**Provided text:**
----
Calculating the two-photon exchange contribution to $K_L\rightarrow\mu^+\mu^-$ decay

TL;DR

This paper develops a lattice QCD framework to calculate the complex two-photon exchange amplitude in the rare decay $K_L\rightarrow\mu^+\mu^-$, crucial for testing the Standard Model's predictions for second-order weak processes.

Contribution

It introduces a novel lattice QCD approach to compute both real and imaginary parts of the two-photon exchange amplitude in $K_L$ decay, addressing a key theoretical challenge.

Findings

The real part of the two-photon amplitude is comparable to second-order weak process contributions.

Finite volume effects from three-particle states are estimated to be manageable at a few percent.

Neglecting three-particle states is justified at 10% target accuracy in lattice calculations.
----
**Task 1:**
For each statement below, say whether it agrees with the paper summary, and quote the exact words that decide it: (a) The real part of the two-photon amplitude is comparable to contributions from second-order weak processes. (b) Finite volume effects from three-particle states are estimated at several tens of percent. (c) The lattice approach computes only the real part of the two-photon exchange amplitude.
**Task 2:**
Please output the stretch of the paper summary from "It introduces a" through "in lattice calculations.", copied word for word.
The items after the paper summary are separate material.

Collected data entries
----
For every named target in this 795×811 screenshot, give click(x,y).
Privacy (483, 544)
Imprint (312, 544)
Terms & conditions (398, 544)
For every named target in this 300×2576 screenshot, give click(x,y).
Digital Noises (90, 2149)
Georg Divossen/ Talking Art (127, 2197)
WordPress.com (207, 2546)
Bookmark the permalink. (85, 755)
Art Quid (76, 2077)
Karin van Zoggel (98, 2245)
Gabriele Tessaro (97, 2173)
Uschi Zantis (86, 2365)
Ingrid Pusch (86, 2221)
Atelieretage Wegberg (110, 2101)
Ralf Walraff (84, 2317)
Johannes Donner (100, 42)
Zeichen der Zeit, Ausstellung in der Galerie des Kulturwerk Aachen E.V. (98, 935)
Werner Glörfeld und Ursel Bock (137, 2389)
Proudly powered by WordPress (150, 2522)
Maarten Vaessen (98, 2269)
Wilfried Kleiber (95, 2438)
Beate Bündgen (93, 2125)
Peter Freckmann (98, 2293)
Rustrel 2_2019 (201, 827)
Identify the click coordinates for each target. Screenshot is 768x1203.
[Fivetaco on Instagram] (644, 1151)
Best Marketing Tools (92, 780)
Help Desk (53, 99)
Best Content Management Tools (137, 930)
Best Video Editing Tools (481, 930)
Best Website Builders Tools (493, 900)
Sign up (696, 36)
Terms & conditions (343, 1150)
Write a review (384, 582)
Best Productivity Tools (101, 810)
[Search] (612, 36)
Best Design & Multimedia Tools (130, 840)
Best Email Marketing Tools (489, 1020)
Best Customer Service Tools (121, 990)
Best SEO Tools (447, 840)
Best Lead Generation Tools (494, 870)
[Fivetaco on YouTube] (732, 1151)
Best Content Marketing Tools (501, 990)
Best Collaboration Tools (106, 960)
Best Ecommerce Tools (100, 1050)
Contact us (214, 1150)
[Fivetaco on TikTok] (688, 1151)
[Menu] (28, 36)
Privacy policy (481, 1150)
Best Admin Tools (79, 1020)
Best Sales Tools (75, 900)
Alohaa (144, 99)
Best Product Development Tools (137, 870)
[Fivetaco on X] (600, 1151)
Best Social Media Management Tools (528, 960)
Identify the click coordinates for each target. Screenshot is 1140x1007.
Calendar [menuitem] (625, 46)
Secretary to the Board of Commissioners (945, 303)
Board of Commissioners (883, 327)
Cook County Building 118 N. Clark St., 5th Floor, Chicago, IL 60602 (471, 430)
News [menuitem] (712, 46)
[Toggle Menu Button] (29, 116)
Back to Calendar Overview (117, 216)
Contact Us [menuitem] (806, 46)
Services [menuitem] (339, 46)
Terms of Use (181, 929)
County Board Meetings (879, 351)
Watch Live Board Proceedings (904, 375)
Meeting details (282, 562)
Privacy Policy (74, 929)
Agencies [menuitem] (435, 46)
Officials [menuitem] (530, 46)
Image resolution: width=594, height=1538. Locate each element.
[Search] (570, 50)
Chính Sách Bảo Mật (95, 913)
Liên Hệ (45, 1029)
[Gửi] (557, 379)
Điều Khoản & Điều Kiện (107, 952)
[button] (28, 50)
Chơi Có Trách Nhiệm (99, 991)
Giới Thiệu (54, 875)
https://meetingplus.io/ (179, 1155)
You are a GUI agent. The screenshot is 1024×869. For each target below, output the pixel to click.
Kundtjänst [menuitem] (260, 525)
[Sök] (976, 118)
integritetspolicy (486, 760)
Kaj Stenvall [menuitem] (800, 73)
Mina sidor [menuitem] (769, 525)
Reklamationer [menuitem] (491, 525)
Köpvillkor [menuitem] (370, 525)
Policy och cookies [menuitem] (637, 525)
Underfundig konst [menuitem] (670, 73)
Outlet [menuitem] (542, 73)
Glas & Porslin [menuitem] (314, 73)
----
**Written response 1:**
(a) Yes: "The real part of the two-photon amplitude is comparable to second-order weak process contributions."
(b) No: "Finite volume effects from three-particle states are estimated to be manageable at a few percent."
(c) No: "compute both real and imaginary parts of the two-photon exchange amplitude"

**Written response 2:**
It introduces a novel lattice QCD approach to compute both real and imaginary parts of the two-photon exchange amplitude in $K_L$ decay, addressing a key theoretical challenge.

Findings

The real part of the two-photon amplitude is comparable to second-order weak process contributions.

Finite volume effects from three-particle states are estimated to be manageable at a few percent.

Neglecting three-particle states is justified at 10% target accuracy in lattice calculations.